Not exactly. A FICO score is one specific brand of credit score — the most widely used one, pulled by 90% of top U.S. lenders. But "credit score" is an umbrella term that includes FICO scores, VantageScores, and proprietary lender models. All FICO scores are credit scores, but not all credit scores are FICO scores.
Why is my Credit Karma score different from my FICO score?
Credit Karma provides VantageScore 3.0, not FICO. These two models weight credit factors differently — VantageScore is more forgiving of thin credit files and treats paid collections differently. Differences of 20-40 points are common, and gaps of 80+ points are possible for consumers with limited history or recent derogatory marks.
Which FICO score version do mortgage lenders use?

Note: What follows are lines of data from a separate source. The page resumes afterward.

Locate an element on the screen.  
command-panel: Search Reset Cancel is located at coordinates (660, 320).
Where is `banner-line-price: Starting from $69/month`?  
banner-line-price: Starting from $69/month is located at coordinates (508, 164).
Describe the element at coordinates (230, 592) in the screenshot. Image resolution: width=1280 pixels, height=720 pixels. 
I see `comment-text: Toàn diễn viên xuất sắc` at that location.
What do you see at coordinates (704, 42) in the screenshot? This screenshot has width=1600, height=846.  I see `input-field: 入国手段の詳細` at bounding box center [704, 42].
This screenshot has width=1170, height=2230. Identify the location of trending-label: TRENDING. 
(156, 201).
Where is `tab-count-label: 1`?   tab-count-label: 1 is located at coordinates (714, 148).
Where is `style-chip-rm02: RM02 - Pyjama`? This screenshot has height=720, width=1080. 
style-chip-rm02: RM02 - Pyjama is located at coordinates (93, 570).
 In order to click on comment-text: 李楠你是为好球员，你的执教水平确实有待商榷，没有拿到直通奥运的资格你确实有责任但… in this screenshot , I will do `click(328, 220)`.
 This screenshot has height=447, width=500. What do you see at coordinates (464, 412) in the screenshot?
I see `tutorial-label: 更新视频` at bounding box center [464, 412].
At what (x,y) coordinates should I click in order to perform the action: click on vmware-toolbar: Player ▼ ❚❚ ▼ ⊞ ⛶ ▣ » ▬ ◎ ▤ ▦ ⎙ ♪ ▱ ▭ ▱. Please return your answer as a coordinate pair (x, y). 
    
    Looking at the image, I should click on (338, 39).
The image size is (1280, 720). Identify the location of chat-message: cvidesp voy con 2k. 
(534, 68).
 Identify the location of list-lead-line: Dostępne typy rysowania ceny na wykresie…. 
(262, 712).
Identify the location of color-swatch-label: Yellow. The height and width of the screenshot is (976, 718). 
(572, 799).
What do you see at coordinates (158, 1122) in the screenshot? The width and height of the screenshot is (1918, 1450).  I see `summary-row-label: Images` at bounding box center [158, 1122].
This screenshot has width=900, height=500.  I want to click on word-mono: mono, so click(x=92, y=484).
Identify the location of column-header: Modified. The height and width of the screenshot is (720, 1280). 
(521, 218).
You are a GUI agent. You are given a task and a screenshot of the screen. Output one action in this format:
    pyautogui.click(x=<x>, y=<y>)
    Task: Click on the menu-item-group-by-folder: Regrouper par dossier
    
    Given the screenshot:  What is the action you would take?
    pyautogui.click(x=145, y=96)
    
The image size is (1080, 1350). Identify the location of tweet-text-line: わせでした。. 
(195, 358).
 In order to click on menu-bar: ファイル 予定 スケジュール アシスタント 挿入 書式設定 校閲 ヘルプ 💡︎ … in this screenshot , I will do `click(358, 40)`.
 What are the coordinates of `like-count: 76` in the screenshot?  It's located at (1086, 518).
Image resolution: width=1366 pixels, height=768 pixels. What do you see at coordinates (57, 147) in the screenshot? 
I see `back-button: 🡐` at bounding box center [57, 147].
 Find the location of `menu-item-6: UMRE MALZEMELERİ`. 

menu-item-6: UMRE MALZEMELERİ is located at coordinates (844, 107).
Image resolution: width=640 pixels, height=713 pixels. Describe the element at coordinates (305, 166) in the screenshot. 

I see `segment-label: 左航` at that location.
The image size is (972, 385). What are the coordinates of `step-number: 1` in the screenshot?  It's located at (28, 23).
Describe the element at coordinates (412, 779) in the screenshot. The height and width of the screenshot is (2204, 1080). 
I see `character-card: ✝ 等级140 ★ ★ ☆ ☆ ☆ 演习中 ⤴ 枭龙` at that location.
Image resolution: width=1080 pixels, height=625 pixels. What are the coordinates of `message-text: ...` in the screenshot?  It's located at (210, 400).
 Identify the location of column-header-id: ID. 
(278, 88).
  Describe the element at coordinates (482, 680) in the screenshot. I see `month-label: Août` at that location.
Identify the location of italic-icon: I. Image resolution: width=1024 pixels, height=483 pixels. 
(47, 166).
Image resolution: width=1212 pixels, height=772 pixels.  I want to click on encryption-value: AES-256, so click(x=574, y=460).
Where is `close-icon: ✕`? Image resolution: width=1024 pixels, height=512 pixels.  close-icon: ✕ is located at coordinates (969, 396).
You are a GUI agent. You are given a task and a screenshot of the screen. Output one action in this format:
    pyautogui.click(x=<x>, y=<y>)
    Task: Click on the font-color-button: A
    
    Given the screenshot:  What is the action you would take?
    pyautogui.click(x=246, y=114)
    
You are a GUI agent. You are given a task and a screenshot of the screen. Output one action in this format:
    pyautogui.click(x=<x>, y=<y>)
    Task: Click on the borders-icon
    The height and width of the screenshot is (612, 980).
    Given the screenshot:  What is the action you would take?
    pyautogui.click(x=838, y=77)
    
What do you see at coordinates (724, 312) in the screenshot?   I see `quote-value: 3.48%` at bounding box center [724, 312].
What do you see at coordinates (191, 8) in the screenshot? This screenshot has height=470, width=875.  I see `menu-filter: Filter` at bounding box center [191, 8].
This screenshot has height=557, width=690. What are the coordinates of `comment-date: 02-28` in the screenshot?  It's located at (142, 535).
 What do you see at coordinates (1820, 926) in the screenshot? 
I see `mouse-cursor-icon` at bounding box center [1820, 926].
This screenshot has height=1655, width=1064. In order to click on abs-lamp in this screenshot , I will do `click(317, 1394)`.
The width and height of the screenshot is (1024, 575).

As of early 2026, most mortgage lenders still pull FICO Score 2 (Experian), FICO Score 5 (Equifax), and FICO Score 4 (TransUnion) for conventional loans. FHFA has approved the transition to FICO 10T and VantageScore 4.0, with full adoption expected by Q4 2026.
How many FICO score versions exist?
There are 28+ FICO score versions currently in use. Each of the three credit bureaus generates its own bureau-specific FICO score, and FICO produces industry-specific versions for auto lending, credit cards, and mortgages. The most widely used general-purpose version is FICO Score 8.
Should I pay for my FICO score or use a free credit score?
If you are preparing for a major loan application, checking your actual FICO score through myFICO.com or a bank's free FICO program is worth it. For general credit health monitoring, free VantageScore services like Credit Karma track the same underlying trends and are useful for catching errors or tracking improvement.